Data excerpts:
____

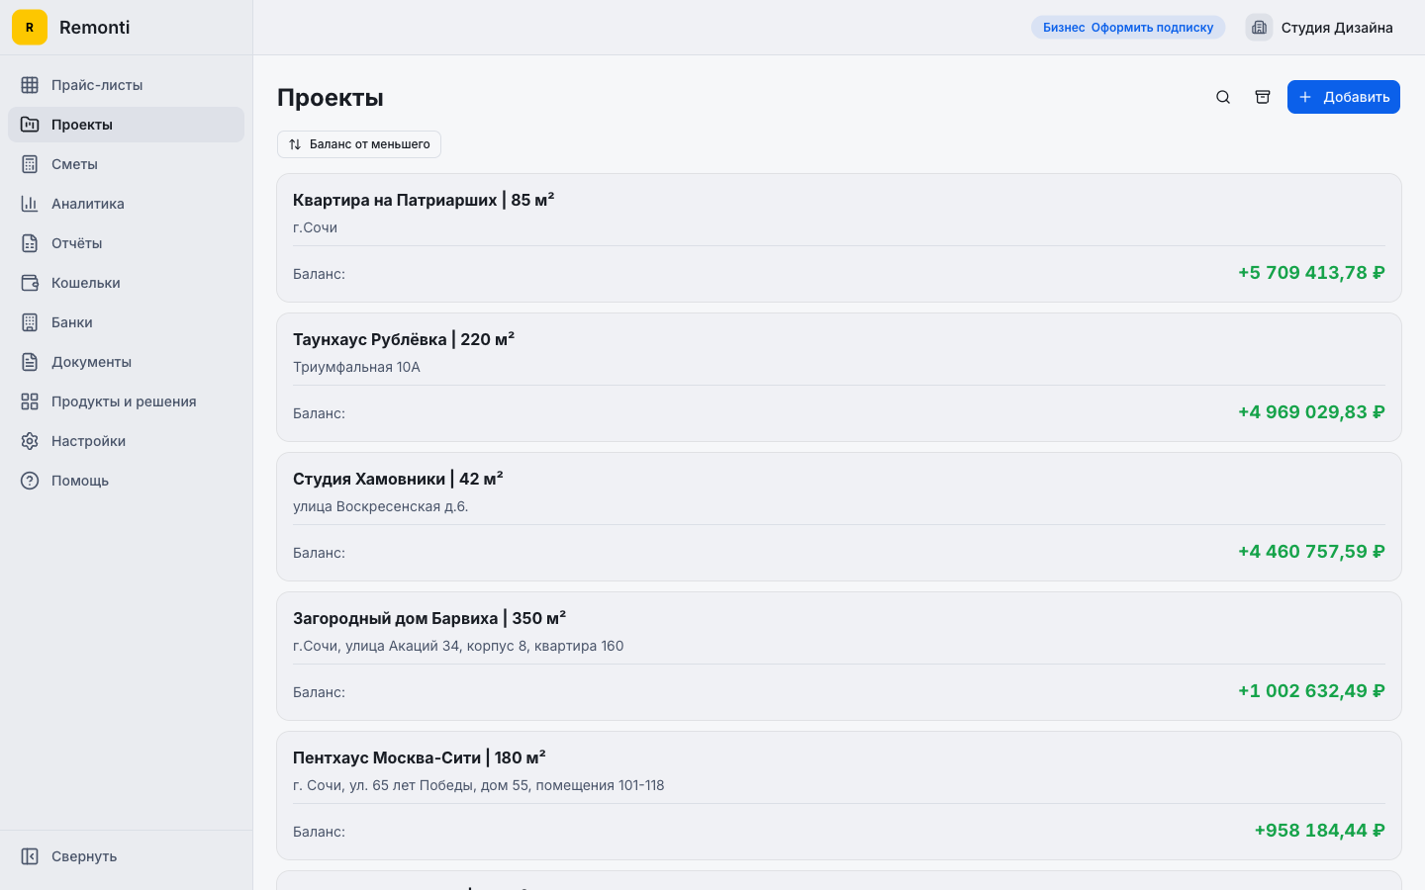Viewport: 1425px width, 890px height.
Task: Click the Студия Дизайна company icon
Action: pos(1259,28)
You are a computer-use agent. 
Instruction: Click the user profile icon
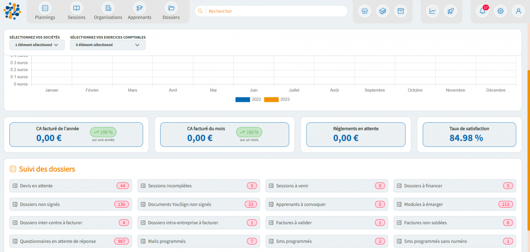(x=518, y=11)
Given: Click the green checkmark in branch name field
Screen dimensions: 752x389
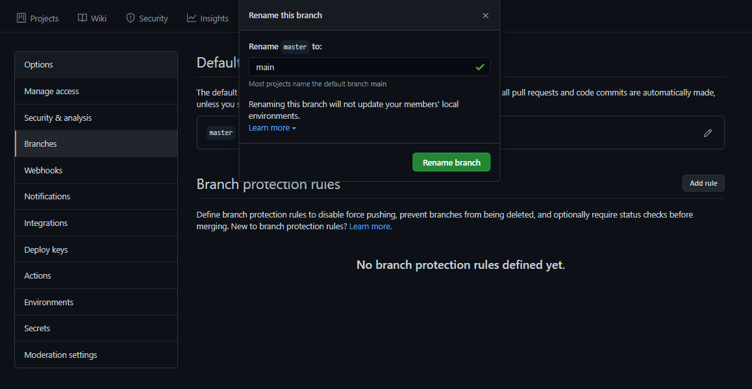Looking at the screenshot, I should click(x=480, y=66).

____

**Your instructions**
Print the lines from the one holding "Instruction: Click the user profile icon" through the last line of the records, word for word, and omit the pictures.

**Task solution**
Instruction: Click the user profile icon
(x=518, y=11)
Given: Click the green checkmark in branch name field
Screen dimensions: 752x389
Looking at the screenshot, I should click(x=480, y=66).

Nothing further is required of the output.